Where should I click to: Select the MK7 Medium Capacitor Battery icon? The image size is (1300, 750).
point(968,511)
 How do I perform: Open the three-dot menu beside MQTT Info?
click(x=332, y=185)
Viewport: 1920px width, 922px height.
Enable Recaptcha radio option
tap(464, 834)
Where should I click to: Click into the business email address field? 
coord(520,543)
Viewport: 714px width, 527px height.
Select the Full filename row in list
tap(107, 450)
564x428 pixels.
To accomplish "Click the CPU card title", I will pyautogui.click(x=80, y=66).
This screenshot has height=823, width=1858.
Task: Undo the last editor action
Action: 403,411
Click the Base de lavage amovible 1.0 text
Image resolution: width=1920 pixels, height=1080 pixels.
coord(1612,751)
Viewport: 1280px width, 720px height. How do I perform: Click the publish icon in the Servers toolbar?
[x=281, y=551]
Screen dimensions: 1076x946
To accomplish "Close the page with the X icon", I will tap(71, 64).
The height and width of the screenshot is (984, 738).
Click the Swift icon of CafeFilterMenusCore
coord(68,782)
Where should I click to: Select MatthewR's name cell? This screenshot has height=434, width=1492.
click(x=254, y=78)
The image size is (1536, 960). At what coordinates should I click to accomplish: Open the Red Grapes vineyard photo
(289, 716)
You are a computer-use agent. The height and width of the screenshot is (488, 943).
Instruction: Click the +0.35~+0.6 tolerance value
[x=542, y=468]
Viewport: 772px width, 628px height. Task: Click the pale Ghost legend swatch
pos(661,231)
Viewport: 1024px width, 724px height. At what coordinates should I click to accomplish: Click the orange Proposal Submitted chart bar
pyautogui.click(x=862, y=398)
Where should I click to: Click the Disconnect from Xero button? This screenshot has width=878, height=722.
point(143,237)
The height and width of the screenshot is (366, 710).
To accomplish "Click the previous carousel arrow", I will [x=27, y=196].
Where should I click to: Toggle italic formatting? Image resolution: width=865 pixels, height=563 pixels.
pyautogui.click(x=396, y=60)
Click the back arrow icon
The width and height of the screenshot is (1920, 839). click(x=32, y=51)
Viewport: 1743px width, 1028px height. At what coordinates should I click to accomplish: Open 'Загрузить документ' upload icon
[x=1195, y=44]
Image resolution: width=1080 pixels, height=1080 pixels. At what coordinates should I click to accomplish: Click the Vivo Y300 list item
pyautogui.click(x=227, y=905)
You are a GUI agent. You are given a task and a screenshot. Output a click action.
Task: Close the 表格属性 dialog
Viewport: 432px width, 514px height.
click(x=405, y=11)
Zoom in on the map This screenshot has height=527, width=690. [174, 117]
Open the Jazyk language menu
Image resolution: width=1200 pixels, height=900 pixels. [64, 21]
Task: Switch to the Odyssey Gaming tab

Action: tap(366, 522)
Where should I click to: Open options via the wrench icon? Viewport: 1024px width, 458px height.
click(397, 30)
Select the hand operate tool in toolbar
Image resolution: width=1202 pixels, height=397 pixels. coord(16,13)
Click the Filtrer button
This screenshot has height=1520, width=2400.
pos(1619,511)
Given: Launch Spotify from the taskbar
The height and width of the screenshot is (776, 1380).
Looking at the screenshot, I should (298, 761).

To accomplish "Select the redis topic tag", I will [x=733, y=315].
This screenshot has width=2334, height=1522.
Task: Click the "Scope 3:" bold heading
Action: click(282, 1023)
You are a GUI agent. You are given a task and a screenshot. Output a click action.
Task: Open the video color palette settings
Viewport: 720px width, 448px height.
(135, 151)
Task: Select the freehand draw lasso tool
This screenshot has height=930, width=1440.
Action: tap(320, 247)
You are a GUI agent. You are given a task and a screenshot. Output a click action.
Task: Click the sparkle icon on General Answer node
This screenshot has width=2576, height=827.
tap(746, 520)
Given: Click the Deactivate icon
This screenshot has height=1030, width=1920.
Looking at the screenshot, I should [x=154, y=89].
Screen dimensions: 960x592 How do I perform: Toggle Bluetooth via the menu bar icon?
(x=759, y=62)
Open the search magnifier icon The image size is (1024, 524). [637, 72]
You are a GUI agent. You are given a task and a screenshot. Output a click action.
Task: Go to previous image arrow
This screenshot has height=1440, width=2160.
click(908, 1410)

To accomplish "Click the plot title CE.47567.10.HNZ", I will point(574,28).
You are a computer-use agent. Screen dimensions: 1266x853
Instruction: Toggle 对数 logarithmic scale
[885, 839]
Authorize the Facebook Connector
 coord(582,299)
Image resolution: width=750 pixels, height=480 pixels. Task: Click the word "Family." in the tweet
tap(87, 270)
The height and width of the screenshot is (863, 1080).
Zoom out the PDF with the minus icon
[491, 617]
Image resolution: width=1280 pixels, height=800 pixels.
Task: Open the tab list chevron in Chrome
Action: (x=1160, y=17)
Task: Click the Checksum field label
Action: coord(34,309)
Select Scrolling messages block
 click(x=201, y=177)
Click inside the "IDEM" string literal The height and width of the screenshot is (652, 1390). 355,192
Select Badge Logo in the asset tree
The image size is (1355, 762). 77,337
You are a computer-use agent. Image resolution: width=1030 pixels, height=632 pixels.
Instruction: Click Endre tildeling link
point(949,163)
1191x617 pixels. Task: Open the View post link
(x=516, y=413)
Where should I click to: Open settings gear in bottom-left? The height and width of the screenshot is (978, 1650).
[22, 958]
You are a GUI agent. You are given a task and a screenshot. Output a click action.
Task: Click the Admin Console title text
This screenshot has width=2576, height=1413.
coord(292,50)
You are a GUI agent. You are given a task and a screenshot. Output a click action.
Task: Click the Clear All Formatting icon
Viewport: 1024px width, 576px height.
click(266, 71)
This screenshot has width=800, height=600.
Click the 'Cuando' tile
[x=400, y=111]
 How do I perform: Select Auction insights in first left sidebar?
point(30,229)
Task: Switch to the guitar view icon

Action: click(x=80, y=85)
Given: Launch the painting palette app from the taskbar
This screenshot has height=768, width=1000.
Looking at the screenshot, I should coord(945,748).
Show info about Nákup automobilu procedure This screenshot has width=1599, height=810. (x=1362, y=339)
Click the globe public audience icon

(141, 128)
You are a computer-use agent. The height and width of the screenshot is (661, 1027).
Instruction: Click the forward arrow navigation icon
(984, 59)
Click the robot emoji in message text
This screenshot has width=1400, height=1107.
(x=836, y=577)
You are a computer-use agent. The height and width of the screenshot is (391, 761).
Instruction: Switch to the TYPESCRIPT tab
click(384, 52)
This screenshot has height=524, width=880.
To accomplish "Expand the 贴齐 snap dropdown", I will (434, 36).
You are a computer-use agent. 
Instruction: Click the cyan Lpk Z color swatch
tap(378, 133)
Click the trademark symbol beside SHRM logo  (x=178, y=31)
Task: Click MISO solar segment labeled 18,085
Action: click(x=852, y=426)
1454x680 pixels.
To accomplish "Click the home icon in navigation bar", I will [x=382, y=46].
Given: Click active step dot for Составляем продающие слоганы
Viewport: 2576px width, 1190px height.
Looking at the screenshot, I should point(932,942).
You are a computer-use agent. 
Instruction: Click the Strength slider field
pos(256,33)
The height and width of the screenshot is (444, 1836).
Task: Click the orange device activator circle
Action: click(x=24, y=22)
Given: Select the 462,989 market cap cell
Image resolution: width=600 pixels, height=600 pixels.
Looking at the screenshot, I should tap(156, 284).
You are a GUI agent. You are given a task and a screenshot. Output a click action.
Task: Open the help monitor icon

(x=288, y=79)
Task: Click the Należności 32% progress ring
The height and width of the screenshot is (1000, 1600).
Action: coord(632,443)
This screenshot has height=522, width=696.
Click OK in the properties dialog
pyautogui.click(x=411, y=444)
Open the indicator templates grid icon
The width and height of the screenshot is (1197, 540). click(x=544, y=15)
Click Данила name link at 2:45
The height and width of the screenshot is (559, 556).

++++++

**What to produce**. Wherever the string "taskbar" occurs in the listing, return the line it sits on.

**Answer for the task**.
Given: Launch Spotify from the taskbar
Given: Launch the painting palette app from the taskbar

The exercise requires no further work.